Rapat Paripurna, DPRD Pasuruan Minta Solusi Tanggulangi Banjir hingga Kasus Tambang Ilegal

Rekomendasi atas LKPj Bupati Pasuruan 2022

DPRD Pasuruan.
Suasana rapat paripurna penyampaian rekomendasi DPRD Kabupaten Pasuruan atas LKPj Bupati tahun anggaran 2022. (Foto: dok Pemkab Pasuruan)

PASURUAN, Tugujatim.id DPRD Kabupaten Pasuruan menyampaikan rekomendasi atas Laporan Pertanggungjawaban Bupati Pasuruan Irsyad Yusuf periode anggaran 2022. Sejumlah poin rekomendasi disampaikan oleh perwakilan juru bicara dari empat komisi DPRD Pasuruan pada Senin siang (20/03/2023).

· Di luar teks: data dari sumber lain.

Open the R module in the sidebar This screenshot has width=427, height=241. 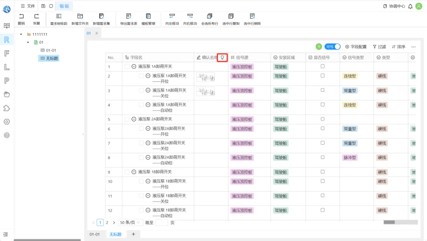point(7,40)
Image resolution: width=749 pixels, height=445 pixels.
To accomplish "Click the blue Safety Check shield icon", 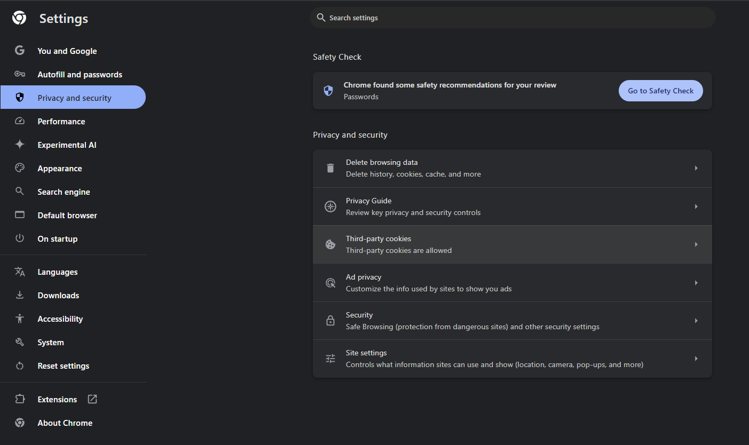I will tap(328, 90).
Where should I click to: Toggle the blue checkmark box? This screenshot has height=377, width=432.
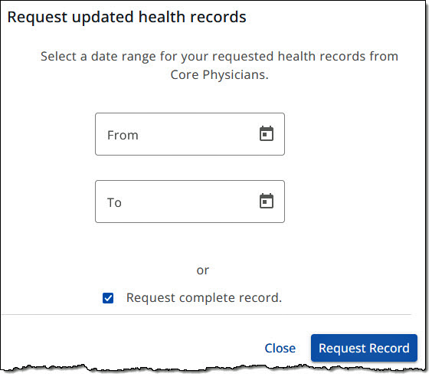pos(108,298)
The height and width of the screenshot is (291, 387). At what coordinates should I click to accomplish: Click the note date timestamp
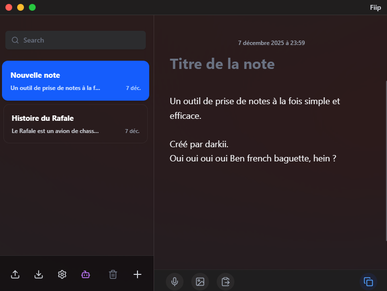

Juru Bicara Komisi III DPRD Pasuruan Mahdi Haris menyampaikan sejumlah rekomendasi untuk beberapa dinas. Di antaranya, menyarankan agar Dinas Sumber Daya Air, Cipta Karya dan Tata Ruang Kabupaten Pasuruan agar segera menormalisasi aliran sungai.

“Terutama normalisasi sungai-sungai yang berpotensi banjir dan meluap ketika hujan lebat,” ujar Harris.

Dia juga meminta agar Dinas Lingkungan Hidup Kabupaten Pasuruan mengevaluasi izin-izin usaha tambang. Mulai dari evaluasi tambang yang sudah habis masa izinnya, tambang-tambang yang diduga ilegal, hingga memperketat pengajuan izin tambang baru.

“DLH harus tegas dalam upaya menjaga lingkungan. Termasuk juga apabila ada pelanggaran pencemaran lingkungan oleh oknum perusahaan nakal DLH harus tegas,” jelasnya.

Selain itu, DPRD Pasuruan dalam rekomendasinya juga menyoroti masih banyaknya jalan-jalan rusak yang belum diperbaiki oleh dinas bina marga dan bina konstruksi.

“Kami minta dinas terkait bisa meningkatkan kerja sama lebih intensif dengan kolaborasi ke pemerintah pusat atau provinsi untuk percepatan perbaikan jalan yang butuh perhatian ekstra,” ungkapnya.

Terakhir, Harris juga menyampaikan bahwa Pemerintah Kabupaten Pasuruan harus segera menangani permasalahan banyaknya rumah warga yang tidak layak huni (RTLH). Dia meminta pemerintah bisa menambah jumlah anggaran untuk bantuan RTLH.

“Komisi III mendorong pemda bisa meningkatkan bantuan, tidak hanya kuantitas tapi juga kualitas RTLH,” imbuhnya.

Menanggapi poin-poin rekomendasi tersebut, Bupati Irsyad Yusuf menyatakan bersedia menerima dan mempertimbangkan masukan dari keempat komisi DPRD Kabupaten Pasuruan.

“Rekomendasi ini punya tujuan positif, memberi masukan, dan saran perbaikan penyelenggaraan pemerintahan daerah di tahun mendatang,” ujarnya.